● **TASK STATEMENT**
The reply should hold only the lines from the one with "Instruction: Click the 9,247 replies count" to the one with "Task: Click the word", both ends kept, exactly as they appear below, without any pictures.

● **RECORDS TO PROCESS**
=== Begin Enclosure ===

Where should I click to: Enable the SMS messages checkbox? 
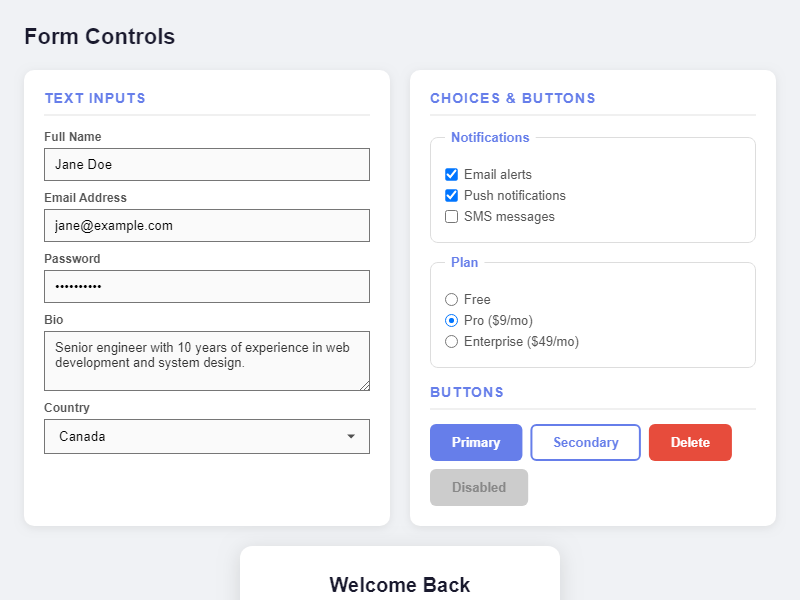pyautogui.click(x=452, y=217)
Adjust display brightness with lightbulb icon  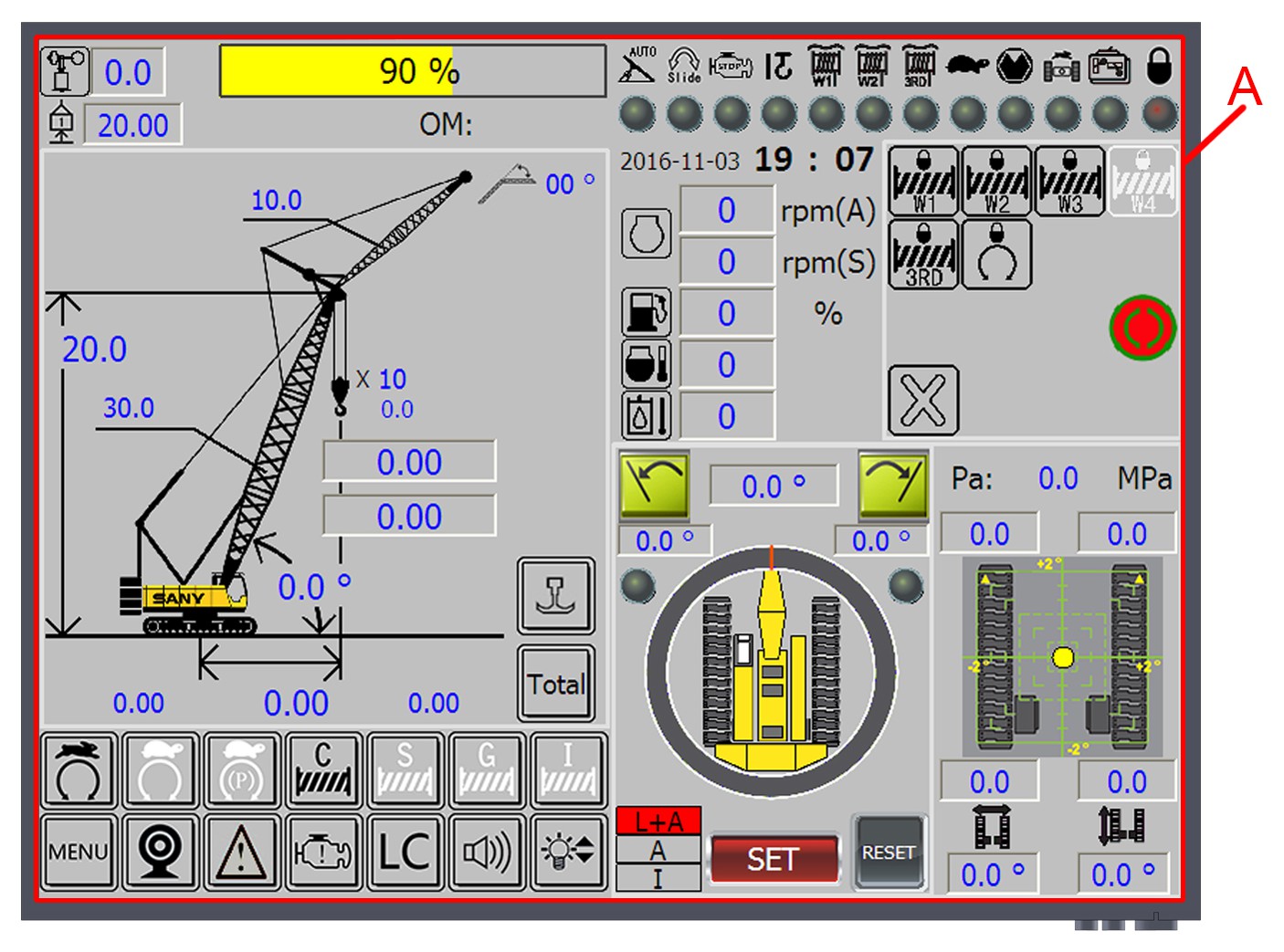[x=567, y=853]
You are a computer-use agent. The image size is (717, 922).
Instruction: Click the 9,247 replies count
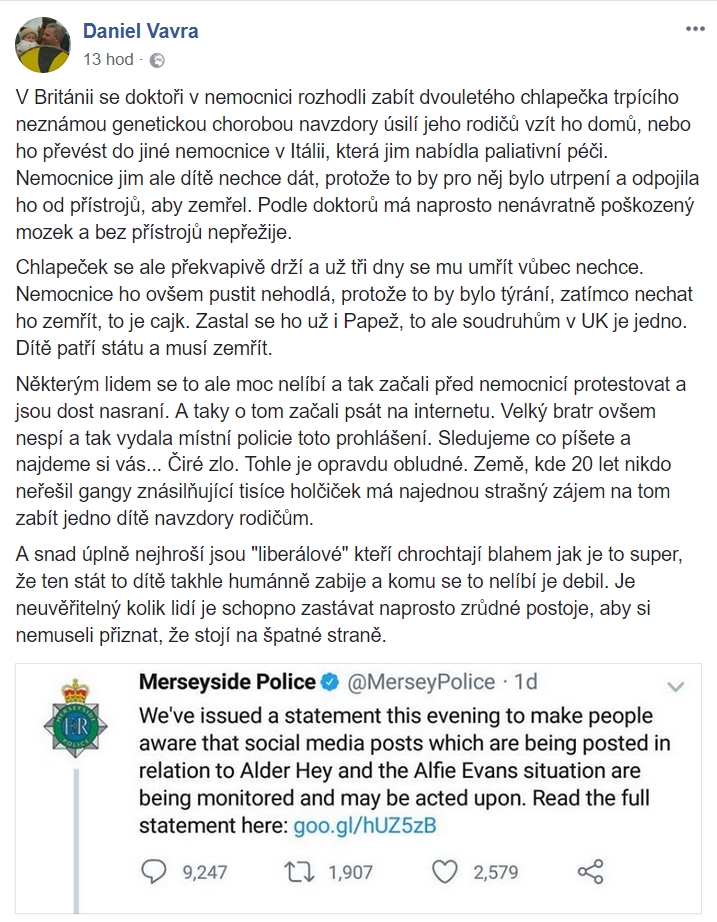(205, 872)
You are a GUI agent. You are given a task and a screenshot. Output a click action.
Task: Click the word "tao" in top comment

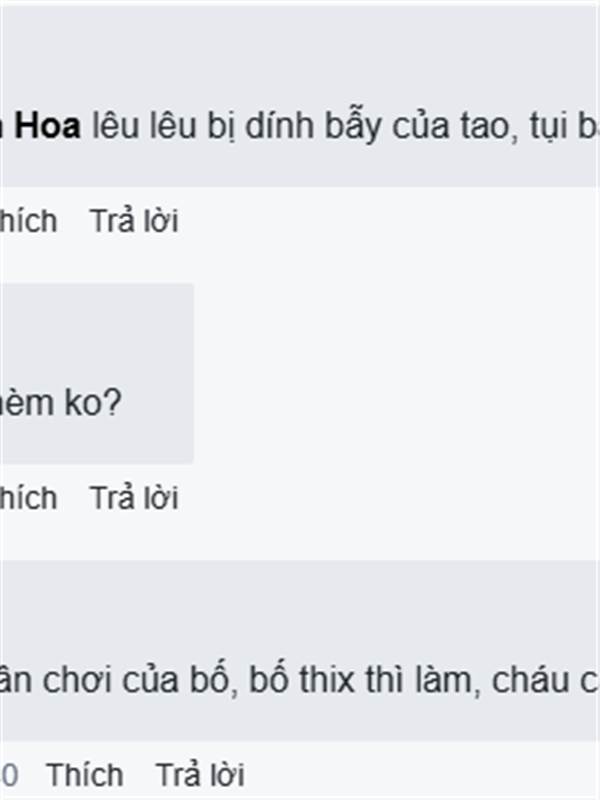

=== End Enclosure ===
=== Begin Enclosure ===

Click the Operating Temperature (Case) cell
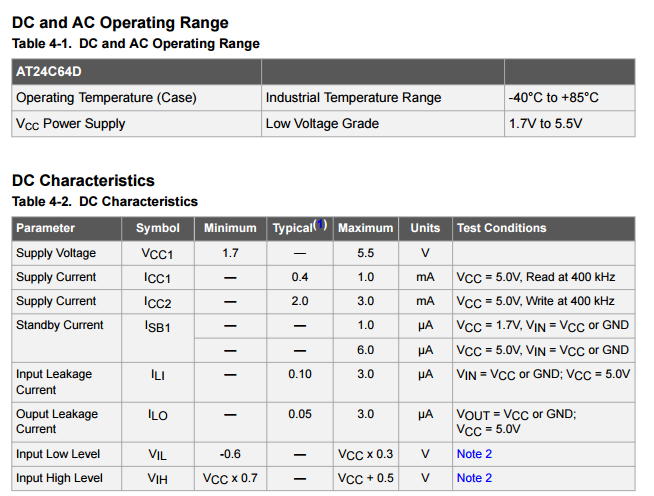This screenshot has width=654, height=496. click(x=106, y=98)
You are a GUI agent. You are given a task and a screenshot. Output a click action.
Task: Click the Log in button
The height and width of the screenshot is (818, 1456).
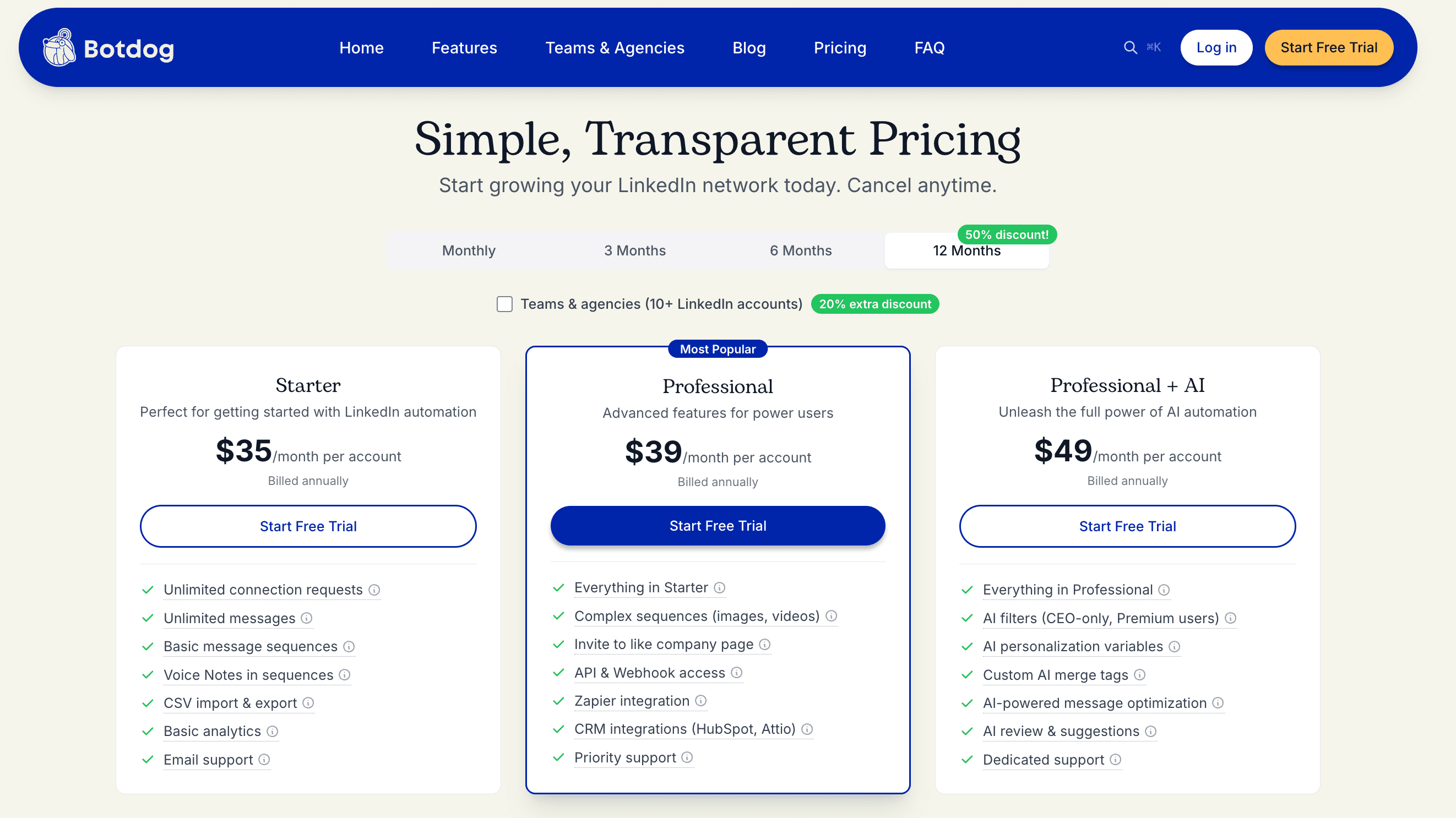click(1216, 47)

=== End Enclosure ===
=== Begin Enclosure ===

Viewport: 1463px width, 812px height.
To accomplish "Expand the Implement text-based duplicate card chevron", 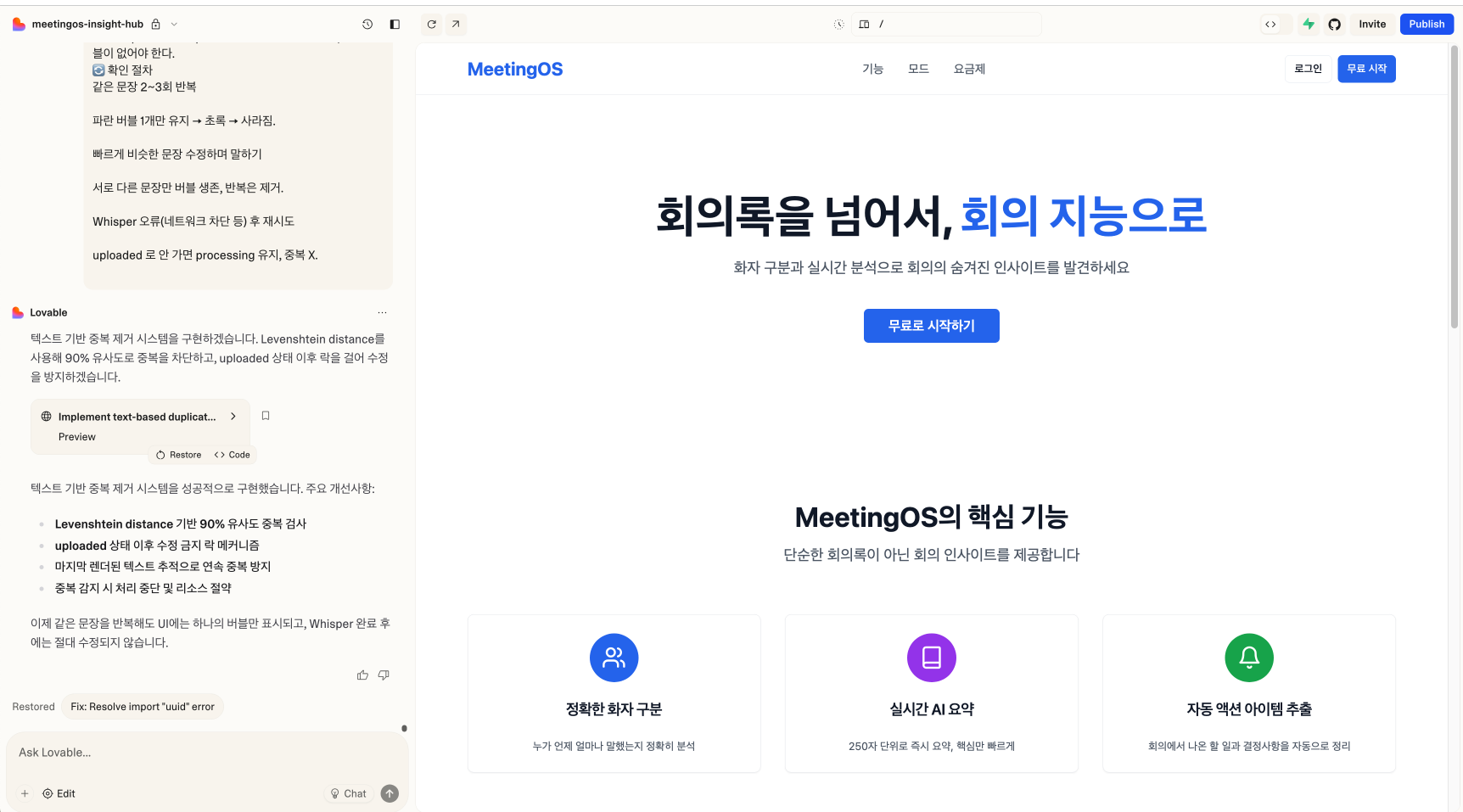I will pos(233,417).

=== End Enclosure ===

● **RESPONSE**
Instruction: Click the 9,247 replies count
(205, 872)
You are a GUI agent. You are given a task and a screenshot. Output a click action.
Task: Click the word "tao" in top comment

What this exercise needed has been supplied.